A única alternativa séria à exposição solar são os suplementos, desde que a dose seja a certa: 1 000 a 2 000 unidades por dia para um adulto; o dobro para uma pessoa obesa, que pode ser tomado semanal ou até mensalmente o equivalente. Por exemplo, as pessoas com mais de 65 anos, particularmente se forem obesas, devem fazer suplementação durante o inverno. Posso sugerir às pessoas que tomem vitamina D todo o ano, porque tem uma margem de segurança muito grande. São precisas doses brutais para causar uma intoxicação. Os suplementos são baratos e se o Estado se envolvesse nisso poderia torná-los mais baratos do que a água.
Estudos que ajudam a corroborar a ideia de que a vitamina D pode influenciar a gravidade da infeção pelo novo coronavírus
Uma equipa de investigadores da Universidade Northwestern divulgou um estudo, que ainda não foi revisado pelos seus pares, sugerindo que a vitamina D poderia ajudar a conter as tempestades de citocinas, um tipo de reação imune que parece piorar os resultados para pacientes Covid-19.
Há três anos, outro estudo divulgado na publicação britânica The BMJ analisou dados de 25 estudos aleatório e concluiu que as pessoas escolhidas para tomar vitamina D tinham um risco 12% menor de desenvolver infeções do trato respiratório em comparação com aquelas que receberam placebos.
Nos Estados Unidos, na Universidade de Medicina de Chicago, que atende uma população maioritariamente negra e hispânica no lado sul de Chicago, os investigadores foram rever os registos médicos de mais de 4 300 pacientes, muitos deles profissionais de saúde, que testaram positivo à Covid-19 em março e início de abril. Depois de controlarem fatores de risco que podem influenciar os níveis de vitamina D, como a idade, a raça e a debilidade crónica, descobriram que as pessoas com deficiência de vitamina D antes do início da pandemia tinham 77% mais hipóteses de ter um resultado positivo em comparação às pessoas que tinham níveis normais.
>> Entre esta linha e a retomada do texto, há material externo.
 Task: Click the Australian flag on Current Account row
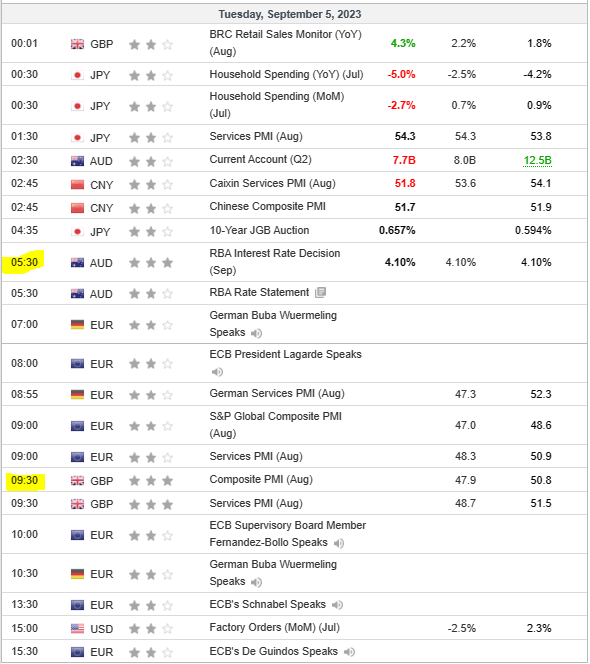(77, 161)
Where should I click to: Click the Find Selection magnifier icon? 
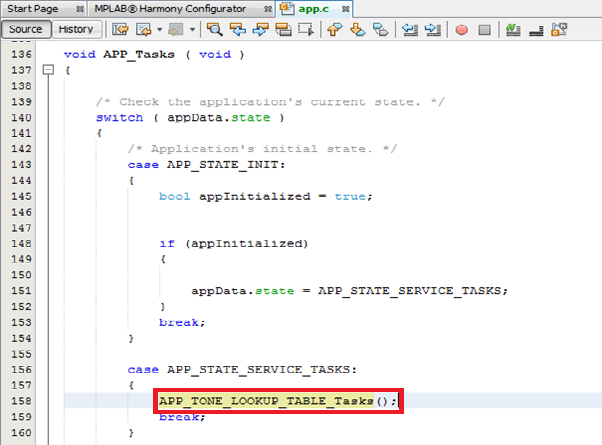click(x=215, y=30)
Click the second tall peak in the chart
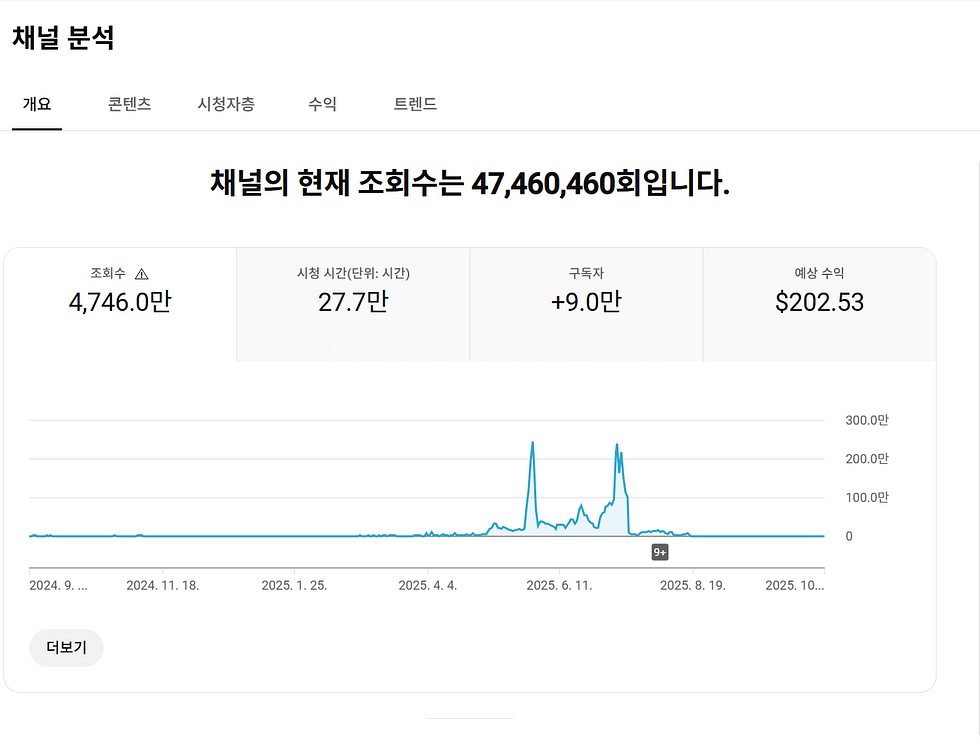The image size is (980, 750). [x=617, y=446]
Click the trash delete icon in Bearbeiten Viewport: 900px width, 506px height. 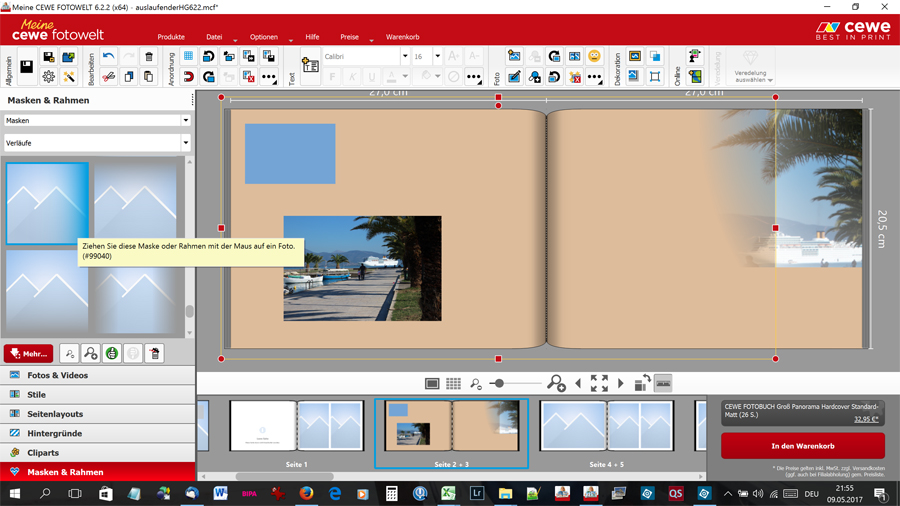pos(149,57)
Na Grã-Bretanha, grupos étnicos minoritários, como os de ascendência africana ou do sul da Ásia, representam um terço de todos os casos confirmados de Covid-19 em tratamento intensivo, mesmo que representem apenas 14% da população. Pelo menos um grupo médico, a Associação Britânica de Médicos de Origem Indiana insistiu para que todos os profissionais de saúde britânicos de minorias considerassem tomar suplementos de vitamina D como prevenção.